Он строго взглянул на Чайкина и повторил:

— Так что жду!

Чайкин грустно посмотрел ему вслед.

— Да плюньте вы на все это! — посоветовал Смолин. — По-моему, он с приветом.

Чайкин подавил короткий вздох:

— Как тут плюнешь? Это вы, Константин Юрьевич, можете себе позволить такое, я — увы! Помполит ведь! — Он поднял на Смолина печальные, просящие оправдания глаза. — Это моя первая заграничная командировка. Сами понимаете…

— Понимаю… — кивнул Смолин. На душе у него стало неуютно.

Гигантской аркой наползал на судно Стамбульский мост. Его нижняя линия была остра как лезвие — того гляди, срежет мачты! Не верилось, что это чудо сотворили человеческие руки.

Смолин поднял фотоаппарат, приник глазом к видоискателю и…

И в следующее мгновение увидел Тришку!

Он до боли зажмурил глаза. Осторожно приоткрыл их. Наваждение не исчезло. Это была Ирина. Она шла навстречу, глядя в сторону и не видя Смолина. Вот подошла ближе, повернула голову… Руки, которыми она пыталась поправить растрепавшиеся на ветру волосы, на мгновение застыли в воздухе, потом бессильно опустились и повисли как плети. На побледневшем лице четко и ярко проступили глаза, и Смолин увидел, что в них блеснули внезапные слезы.

— Ты?!

Она шевельнула губами, сглотнула, словно пытаясь преодолеть застрявший в горле комок.

— Ты откуда? — Голос ее был непривычно глухой, сдавленный.

Он заставил себя улыбнуться:

— Оттуда же, откуда и ты, — с берега.

— Почему же я тебя не видела?

— Наверное, по той же причине, по какой не видел тебя я…

Наконец она тоже овладела собой и даже позволила себе улыбнуться.

— Но мы же три дня стояли в порту. Где ты была?

— Я опоздала. Меня оформили в последний час.

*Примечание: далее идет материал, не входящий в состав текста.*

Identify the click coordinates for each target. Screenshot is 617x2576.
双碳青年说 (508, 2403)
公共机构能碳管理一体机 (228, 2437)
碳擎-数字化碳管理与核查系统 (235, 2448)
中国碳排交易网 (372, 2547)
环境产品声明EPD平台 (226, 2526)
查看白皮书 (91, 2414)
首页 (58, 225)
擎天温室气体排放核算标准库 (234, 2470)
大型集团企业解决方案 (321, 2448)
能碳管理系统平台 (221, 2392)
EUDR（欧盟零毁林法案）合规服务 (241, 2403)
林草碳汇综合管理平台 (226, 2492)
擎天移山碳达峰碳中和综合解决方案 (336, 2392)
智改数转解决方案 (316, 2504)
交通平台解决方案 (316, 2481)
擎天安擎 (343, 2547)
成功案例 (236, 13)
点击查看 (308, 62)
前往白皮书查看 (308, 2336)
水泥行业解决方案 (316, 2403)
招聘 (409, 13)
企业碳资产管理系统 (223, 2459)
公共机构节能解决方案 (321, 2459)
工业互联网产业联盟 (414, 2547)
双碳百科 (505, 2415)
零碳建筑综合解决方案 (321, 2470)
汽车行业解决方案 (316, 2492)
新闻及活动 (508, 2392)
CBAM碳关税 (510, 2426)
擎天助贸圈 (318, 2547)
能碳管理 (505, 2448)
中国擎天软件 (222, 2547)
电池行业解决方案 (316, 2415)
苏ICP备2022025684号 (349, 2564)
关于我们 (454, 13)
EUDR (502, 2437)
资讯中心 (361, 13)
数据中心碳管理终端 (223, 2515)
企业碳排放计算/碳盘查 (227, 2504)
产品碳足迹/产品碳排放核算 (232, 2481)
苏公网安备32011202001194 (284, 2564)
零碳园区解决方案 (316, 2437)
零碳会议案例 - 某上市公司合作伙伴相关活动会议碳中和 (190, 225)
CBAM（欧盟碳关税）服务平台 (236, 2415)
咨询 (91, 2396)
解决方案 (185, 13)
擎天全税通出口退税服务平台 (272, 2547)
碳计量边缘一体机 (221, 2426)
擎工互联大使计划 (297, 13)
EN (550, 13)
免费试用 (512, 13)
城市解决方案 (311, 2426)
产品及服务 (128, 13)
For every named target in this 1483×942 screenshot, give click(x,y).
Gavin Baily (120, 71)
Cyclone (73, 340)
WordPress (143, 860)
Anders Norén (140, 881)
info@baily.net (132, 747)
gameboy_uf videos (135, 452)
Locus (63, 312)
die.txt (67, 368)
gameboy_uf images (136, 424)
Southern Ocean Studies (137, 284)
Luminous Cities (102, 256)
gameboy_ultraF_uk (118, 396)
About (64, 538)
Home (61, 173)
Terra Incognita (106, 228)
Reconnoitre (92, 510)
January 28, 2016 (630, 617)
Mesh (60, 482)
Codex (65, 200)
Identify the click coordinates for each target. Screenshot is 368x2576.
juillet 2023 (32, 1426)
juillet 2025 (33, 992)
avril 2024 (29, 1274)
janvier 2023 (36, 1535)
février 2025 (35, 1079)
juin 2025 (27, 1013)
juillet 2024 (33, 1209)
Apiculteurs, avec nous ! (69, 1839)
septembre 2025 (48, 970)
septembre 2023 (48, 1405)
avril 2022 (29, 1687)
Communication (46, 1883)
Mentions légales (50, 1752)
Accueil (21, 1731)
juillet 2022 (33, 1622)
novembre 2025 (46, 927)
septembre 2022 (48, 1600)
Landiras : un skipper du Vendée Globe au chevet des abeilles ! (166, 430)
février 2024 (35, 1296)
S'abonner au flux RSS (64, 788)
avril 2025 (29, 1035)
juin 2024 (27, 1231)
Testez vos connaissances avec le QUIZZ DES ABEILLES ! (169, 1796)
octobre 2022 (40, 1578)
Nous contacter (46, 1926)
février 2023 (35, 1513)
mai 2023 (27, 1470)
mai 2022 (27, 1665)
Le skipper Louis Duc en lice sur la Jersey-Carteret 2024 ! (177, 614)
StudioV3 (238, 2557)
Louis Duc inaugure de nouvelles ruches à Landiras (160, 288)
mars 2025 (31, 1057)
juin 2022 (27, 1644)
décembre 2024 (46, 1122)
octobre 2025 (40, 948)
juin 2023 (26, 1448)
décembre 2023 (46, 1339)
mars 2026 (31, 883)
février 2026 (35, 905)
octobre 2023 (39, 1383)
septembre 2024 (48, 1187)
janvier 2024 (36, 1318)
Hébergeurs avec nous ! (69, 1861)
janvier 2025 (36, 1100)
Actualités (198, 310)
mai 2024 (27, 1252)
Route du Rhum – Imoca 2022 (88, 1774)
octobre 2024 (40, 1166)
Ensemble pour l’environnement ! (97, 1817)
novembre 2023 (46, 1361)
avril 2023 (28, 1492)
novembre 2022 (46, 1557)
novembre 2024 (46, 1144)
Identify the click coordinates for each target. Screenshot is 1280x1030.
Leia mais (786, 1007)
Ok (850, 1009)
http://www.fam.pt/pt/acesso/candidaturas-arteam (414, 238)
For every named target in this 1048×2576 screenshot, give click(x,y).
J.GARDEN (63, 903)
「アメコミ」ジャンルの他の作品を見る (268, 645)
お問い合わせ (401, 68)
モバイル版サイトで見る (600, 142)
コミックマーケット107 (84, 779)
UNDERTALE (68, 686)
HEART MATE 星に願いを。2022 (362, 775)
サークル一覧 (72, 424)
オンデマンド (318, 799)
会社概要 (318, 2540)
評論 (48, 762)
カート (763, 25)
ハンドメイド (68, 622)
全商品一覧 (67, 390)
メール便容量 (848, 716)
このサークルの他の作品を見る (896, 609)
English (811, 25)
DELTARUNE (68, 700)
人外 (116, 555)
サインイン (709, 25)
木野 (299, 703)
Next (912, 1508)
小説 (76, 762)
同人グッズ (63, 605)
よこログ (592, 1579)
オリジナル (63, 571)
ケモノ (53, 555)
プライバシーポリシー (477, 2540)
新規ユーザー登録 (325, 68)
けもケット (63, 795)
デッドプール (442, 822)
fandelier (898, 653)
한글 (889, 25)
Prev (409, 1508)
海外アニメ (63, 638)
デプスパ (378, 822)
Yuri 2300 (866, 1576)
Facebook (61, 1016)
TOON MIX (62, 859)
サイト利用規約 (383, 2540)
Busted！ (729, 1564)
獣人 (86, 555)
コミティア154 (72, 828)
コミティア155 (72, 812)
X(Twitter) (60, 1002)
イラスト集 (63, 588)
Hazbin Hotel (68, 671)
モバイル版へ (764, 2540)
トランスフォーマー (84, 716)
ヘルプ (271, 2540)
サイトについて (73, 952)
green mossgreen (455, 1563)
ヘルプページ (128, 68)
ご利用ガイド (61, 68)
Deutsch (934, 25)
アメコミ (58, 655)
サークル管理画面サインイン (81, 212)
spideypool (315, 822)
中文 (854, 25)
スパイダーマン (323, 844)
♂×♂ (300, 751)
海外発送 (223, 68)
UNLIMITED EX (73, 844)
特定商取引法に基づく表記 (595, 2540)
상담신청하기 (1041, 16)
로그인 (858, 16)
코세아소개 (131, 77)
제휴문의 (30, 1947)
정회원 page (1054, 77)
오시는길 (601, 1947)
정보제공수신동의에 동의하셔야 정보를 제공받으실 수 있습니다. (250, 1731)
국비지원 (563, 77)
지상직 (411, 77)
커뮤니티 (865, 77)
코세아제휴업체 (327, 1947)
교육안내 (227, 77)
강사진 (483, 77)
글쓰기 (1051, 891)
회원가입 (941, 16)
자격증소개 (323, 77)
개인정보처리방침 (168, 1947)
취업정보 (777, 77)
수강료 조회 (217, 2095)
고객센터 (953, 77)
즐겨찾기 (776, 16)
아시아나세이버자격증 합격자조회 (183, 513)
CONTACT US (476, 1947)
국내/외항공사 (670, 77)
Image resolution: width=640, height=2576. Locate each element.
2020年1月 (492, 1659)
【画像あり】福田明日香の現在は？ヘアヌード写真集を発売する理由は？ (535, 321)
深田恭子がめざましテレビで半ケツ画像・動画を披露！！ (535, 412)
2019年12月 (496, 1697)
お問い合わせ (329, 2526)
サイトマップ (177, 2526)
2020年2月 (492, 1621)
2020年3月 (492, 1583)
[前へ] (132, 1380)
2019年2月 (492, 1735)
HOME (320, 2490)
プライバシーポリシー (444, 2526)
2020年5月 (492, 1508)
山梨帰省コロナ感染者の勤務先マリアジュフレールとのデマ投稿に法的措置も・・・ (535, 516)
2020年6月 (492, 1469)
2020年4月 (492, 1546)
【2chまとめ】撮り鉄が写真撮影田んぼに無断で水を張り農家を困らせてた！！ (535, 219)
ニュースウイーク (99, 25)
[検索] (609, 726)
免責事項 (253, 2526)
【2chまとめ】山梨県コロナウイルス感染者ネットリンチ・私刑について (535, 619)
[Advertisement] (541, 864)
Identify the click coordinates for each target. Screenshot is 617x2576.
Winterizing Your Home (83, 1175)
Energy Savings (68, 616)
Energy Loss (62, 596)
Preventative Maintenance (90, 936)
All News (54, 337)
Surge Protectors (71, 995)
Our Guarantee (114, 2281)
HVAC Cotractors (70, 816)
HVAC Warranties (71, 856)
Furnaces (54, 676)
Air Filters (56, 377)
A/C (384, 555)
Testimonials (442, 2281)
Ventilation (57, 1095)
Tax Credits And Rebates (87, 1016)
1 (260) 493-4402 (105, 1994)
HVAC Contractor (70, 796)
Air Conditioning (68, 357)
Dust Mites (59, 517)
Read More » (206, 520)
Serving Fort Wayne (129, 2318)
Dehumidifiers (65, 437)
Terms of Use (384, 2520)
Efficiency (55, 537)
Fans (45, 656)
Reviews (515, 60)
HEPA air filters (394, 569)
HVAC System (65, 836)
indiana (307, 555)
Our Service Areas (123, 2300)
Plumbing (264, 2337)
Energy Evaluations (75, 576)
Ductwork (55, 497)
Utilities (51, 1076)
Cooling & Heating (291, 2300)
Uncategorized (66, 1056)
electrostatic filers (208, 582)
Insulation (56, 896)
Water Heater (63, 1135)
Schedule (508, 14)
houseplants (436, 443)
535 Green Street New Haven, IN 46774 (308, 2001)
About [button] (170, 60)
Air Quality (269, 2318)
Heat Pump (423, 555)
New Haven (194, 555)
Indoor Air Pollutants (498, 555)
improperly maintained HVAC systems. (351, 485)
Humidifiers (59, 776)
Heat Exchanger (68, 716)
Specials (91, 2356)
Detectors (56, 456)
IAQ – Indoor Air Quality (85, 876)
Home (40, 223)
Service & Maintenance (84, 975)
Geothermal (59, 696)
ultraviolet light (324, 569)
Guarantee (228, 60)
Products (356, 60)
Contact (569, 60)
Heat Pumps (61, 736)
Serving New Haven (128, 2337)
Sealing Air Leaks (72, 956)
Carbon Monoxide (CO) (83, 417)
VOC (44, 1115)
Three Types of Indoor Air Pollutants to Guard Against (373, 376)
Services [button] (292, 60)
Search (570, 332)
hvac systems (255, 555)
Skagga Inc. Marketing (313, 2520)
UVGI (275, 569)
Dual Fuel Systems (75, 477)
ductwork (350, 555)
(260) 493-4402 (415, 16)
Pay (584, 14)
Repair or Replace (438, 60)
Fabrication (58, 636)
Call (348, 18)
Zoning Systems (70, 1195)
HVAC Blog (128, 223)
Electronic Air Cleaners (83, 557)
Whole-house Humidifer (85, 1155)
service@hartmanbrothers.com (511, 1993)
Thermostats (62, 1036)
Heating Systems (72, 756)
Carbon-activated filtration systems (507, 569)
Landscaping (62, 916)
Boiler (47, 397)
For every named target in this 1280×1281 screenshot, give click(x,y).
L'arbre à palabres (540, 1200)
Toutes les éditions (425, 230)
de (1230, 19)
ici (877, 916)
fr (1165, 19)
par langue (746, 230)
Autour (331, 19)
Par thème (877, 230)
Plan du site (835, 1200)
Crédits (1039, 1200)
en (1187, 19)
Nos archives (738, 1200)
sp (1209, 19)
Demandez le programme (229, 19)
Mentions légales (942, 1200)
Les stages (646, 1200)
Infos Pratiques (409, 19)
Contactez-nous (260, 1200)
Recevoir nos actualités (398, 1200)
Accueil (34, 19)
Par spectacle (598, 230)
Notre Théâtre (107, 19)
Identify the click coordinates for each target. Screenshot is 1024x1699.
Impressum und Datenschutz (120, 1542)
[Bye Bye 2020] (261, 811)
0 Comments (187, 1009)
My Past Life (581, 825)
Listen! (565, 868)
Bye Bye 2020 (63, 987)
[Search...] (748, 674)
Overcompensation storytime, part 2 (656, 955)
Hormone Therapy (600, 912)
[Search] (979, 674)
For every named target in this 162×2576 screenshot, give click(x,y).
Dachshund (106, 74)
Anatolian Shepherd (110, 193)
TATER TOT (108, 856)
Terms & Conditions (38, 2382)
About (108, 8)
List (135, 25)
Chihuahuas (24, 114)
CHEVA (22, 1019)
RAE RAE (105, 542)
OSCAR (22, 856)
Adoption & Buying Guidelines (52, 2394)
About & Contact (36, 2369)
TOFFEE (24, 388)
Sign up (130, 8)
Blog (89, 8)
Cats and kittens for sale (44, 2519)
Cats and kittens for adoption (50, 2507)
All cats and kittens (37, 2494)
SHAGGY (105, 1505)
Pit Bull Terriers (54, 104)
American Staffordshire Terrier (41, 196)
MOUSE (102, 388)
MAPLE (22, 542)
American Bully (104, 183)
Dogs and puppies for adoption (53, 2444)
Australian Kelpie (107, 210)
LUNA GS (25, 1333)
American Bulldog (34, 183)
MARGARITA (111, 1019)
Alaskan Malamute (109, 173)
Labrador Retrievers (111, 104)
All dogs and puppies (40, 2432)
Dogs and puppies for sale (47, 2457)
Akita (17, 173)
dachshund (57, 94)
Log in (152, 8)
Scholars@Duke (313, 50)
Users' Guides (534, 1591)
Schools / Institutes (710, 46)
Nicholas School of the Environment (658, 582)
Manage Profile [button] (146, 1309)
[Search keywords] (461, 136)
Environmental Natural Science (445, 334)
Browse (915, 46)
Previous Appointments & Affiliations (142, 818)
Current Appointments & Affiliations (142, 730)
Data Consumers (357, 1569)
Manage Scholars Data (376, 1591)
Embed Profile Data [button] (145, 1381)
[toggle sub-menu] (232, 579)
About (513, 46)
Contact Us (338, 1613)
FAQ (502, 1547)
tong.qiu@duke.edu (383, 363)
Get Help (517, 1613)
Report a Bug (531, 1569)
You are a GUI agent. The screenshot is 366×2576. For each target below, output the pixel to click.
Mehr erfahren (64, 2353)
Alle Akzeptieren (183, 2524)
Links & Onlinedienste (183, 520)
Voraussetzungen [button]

— Значит, это ты! Та самая, у которой фотография…

Она кивнула:

— Та самая… Но, может, ты прервешь допрос и поздороваешься со мной как интеллигентный человек? Ты, надеюсь, наконец стал таковым? — Она протянула руку.

Глаза ее насмешливо поблескивали, но рука была ледяная. Он отлично понимал, какой ценой обходится эта кажущаяся легкость, которую она хочет придать их внезапной встрече. Ему известен был весь скрытый механизм ее натуры — до колесика, до винтика. Ирина всегда умела владеть собой. К сожалению! Лучше, если бы однажды проявила ту безоглядную, покорную слабость, с которой в решающий момент женщина вручает свою судьбу в мужские руки…

Сколько лет они не виделись? Пять. Да, пять лет назад февральским утром Ирина позвонила ему на работу: «Поздравляю тебя, Костя!» Все существо Смолина тогда всколыхнулось от радости. Значит, помнит! Сегодня у него день рождения. «Ты где?» — «В Москве!» Он бросил все дела, отыскал ее в городе, повел в ресторан и в результате опоздал домой, где уже собрались гости, пахло кулебякой, а у двери стояла с замороженным лицом Люда.

В ту последнюю встречу, когда они сидели в просторном зале ресторана на Ленинградском проспекте, Ира была весела, разговорчива, рассказывала о своей работе, о скорой защите диссертации, о дочке Ольге, которая сейчас такая забавная… О муже — ни слова, но ясно было, что в семье мир, благоденствие, купили машину, собираются на ней по приглашению поехать к кому-то в ГДР. Словом, все, все хорошо и она полностью успокоилась. Смолин тогда с горечью подумал: она успокоилась, а вот у Люды рана до сих пор не заживает и, наверное, не заживет никогда. Впрочем, в душе он понимал: ее нарочитое бахвальство — защита от их общего прошлого, от него, Смолина, а может быть, и от себя самой. За прошедшие с тех пор пять лет он ничего не знал об Ирине, да и не стремился что-либо узнать. Разбитую чашу не склеить, а трепать нервы не хотелось. Он уже вышел из того возраста, когда ради чувства мог отдавать себя на самосожжение. Какой-то французский мудрец говорил, что любовь — самое утреннее из чувств. Но тогда, десять лет назад, действительно было утро. Сейчас — давно за полдень.